Part of what we get to do as landscape architects is to create places – places to relax, places to play, even places to work. We know that how we do our jobs makes a difference, we know the right integration of nature into our built environments can change everything and we know that bringing people in closer contact with nature can bring them closer to the divine.
As far back as the 5th or 6th century BC, religious scholars wrote of the essence of beauty and creation and that’s what we read from Genesis in the Holy Bible today. “In the beginning, God created the heavens and the earth…Then God said 'Let the land produce vegetation: seed-bearing plants and trees on the land that bear fruit with seed in it, according to their various kinds.' And it was so. Then God said, 'Let us make mankind in our image, in our likeness, so that they may rule over the fish in the sea and the birds in the sky'..." And so, we were inextricably linked to nature.
According to Judeo/Christian teachings, we are created to harmonize with nature so it should come as no surprise that we find serenity in places of natural beauty. We feel differently when we experience significant places of natural wonders – we feel changed. For many, this is experienced as ‘the spirit moving within’ and is both a natural phenomenon and a spiritual awakening. It is our soul becoming re-connected with its origin where spirit and earth mix, where God and humankind meet.

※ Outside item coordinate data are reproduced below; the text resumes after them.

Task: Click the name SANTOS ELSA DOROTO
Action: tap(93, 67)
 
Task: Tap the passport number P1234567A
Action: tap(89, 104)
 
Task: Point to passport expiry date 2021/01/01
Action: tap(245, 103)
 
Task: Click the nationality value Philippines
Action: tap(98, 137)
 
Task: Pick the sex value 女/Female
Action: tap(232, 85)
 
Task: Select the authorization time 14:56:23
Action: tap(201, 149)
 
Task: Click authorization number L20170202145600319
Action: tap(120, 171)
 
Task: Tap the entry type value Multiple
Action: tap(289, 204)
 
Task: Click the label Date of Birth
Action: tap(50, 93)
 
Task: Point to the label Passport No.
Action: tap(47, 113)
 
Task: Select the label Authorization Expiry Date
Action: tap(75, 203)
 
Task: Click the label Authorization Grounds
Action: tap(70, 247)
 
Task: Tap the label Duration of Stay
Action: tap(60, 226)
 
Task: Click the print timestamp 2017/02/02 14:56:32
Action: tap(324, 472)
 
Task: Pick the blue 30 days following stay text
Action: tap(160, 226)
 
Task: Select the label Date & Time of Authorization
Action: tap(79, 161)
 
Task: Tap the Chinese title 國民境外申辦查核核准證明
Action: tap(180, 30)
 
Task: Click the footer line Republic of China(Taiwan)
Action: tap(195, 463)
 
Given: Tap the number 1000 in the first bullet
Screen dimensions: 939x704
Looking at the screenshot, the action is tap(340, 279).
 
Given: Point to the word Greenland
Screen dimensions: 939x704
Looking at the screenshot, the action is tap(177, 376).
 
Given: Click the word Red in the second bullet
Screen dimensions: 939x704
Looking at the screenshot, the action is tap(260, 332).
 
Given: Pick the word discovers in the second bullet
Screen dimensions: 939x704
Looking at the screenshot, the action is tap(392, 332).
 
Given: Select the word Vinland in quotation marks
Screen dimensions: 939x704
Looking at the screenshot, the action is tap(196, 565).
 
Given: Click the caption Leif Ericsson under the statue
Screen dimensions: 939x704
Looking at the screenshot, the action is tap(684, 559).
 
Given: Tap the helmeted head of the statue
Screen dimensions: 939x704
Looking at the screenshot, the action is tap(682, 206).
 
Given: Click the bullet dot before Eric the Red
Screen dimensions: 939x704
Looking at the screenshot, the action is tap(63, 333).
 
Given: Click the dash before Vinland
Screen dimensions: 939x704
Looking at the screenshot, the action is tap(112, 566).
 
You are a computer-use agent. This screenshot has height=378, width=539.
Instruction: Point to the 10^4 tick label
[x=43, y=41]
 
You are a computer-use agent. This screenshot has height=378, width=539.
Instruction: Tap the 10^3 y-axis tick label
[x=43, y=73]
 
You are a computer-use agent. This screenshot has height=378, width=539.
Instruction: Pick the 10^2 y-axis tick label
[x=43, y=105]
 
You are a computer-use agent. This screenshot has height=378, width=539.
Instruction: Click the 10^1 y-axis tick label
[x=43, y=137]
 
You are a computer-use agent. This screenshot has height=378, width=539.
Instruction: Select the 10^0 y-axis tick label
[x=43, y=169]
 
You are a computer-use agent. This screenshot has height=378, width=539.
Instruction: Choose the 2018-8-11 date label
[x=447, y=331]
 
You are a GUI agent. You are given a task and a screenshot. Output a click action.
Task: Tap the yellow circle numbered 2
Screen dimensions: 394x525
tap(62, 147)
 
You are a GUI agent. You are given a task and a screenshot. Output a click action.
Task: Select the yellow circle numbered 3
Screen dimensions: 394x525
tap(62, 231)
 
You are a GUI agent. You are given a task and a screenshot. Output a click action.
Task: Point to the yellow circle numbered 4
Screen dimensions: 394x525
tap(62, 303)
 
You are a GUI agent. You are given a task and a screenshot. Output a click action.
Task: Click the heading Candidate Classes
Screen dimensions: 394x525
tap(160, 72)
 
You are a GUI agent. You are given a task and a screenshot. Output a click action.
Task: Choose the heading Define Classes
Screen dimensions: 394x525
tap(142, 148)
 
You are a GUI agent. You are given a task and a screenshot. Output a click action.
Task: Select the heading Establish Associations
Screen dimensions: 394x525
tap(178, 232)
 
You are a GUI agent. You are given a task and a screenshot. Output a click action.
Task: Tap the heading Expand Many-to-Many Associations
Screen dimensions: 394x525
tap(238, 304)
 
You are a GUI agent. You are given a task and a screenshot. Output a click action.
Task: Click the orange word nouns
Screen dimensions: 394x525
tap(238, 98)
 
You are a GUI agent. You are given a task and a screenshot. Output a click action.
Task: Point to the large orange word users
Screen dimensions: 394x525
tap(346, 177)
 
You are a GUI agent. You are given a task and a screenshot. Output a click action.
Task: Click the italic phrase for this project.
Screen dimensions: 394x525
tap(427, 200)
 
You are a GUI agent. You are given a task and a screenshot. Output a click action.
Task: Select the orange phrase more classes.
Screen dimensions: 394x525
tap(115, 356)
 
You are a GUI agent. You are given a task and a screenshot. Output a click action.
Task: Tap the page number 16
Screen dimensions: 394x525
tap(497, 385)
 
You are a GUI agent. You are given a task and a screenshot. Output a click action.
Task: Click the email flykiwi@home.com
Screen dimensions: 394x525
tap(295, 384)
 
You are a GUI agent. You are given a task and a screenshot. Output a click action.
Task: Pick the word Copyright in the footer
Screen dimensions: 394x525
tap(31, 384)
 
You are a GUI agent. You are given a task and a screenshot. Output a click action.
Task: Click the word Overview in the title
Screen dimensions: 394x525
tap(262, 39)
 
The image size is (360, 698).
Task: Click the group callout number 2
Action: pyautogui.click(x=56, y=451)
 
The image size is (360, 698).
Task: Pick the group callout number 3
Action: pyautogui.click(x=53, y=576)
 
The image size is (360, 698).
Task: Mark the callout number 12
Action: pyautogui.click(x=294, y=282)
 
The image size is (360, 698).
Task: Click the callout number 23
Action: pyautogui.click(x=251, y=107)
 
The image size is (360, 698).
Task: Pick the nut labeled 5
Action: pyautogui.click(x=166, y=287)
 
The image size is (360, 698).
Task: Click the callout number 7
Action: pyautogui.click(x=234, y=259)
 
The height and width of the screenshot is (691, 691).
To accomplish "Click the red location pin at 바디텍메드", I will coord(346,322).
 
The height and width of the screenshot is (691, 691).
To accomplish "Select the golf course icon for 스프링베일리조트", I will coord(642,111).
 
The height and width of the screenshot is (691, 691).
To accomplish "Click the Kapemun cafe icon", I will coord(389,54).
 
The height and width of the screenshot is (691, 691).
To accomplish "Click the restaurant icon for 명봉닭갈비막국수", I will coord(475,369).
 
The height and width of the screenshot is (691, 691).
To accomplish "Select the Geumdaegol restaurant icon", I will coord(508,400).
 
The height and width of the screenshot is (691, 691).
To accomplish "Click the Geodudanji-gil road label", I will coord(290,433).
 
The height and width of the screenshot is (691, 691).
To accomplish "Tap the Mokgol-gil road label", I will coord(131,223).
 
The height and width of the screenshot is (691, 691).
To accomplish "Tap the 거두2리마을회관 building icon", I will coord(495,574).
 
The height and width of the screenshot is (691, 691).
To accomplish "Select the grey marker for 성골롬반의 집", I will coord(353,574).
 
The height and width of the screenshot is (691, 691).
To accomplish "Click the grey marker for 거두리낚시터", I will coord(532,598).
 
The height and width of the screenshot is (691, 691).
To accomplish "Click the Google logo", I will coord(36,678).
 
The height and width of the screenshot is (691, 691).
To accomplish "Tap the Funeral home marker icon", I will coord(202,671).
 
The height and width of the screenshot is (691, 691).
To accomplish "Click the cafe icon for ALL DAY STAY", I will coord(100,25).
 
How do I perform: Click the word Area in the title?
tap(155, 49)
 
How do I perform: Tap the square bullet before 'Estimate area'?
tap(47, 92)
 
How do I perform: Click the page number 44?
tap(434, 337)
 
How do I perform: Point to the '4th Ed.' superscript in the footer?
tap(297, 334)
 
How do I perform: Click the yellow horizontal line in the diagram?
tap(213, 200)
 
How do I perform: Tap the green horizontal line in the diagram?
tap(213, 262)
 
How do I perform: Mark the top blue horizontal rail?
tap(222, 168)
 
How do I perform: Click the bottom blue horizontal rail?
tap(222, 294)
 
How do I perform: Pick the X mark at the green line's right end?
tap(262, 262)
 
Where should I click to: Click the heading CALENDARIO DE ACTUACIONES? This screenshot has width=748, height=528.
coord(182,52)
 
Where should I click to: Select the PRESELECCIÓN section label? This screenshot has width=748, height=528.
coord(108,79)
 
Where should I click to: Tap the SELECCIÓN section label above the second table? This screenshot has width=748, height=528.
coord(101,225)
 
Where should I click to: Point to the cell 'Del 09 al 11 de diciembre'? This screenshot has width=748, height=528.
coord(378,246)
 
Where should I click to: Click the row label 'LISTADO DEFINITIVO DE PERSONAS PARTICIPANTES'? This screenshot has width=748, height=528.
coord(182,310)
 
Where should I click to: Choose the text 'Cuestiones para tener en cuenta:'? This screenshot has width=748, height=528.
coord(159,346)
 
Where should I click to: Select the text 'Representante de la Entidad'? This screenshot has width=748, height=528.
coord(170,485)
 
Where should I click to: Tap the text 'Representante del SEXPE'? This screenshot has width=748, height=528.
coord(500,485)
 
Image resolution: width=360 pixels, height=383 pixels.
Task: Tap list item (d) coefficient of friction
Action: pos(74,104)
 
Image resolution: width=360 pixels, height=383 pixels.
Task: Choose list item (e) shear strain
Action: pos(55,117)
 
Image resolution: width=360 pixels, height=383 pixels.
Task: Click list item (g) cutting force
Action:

"God created humankind so that humankind might cultivate the earthly and thereby create the heavenly" (Meditations with Hildegaard of Bingen, p.88).
Every day, we take every chance we get to connect people with nature for the simple fact we know it makes a difference. Whether it is a corporate campus or healing garden at a hospital, we know a sensitively-designed landscape has the power to make people happy, less stressed and more relaxed. But once in a while we get to connect them to something more. Over the years, I have designed nearly a dozen dedicated prayer gardens where we strive to “create the heavenly”.
Creating a space that can help people feel a connection to the divine is truly one of the most rewarding things I’ve done in my professional life, for if I have helped one individual cultivate the garden of the human soul, I will have done my job. Such is my earthly goal and my divine mission.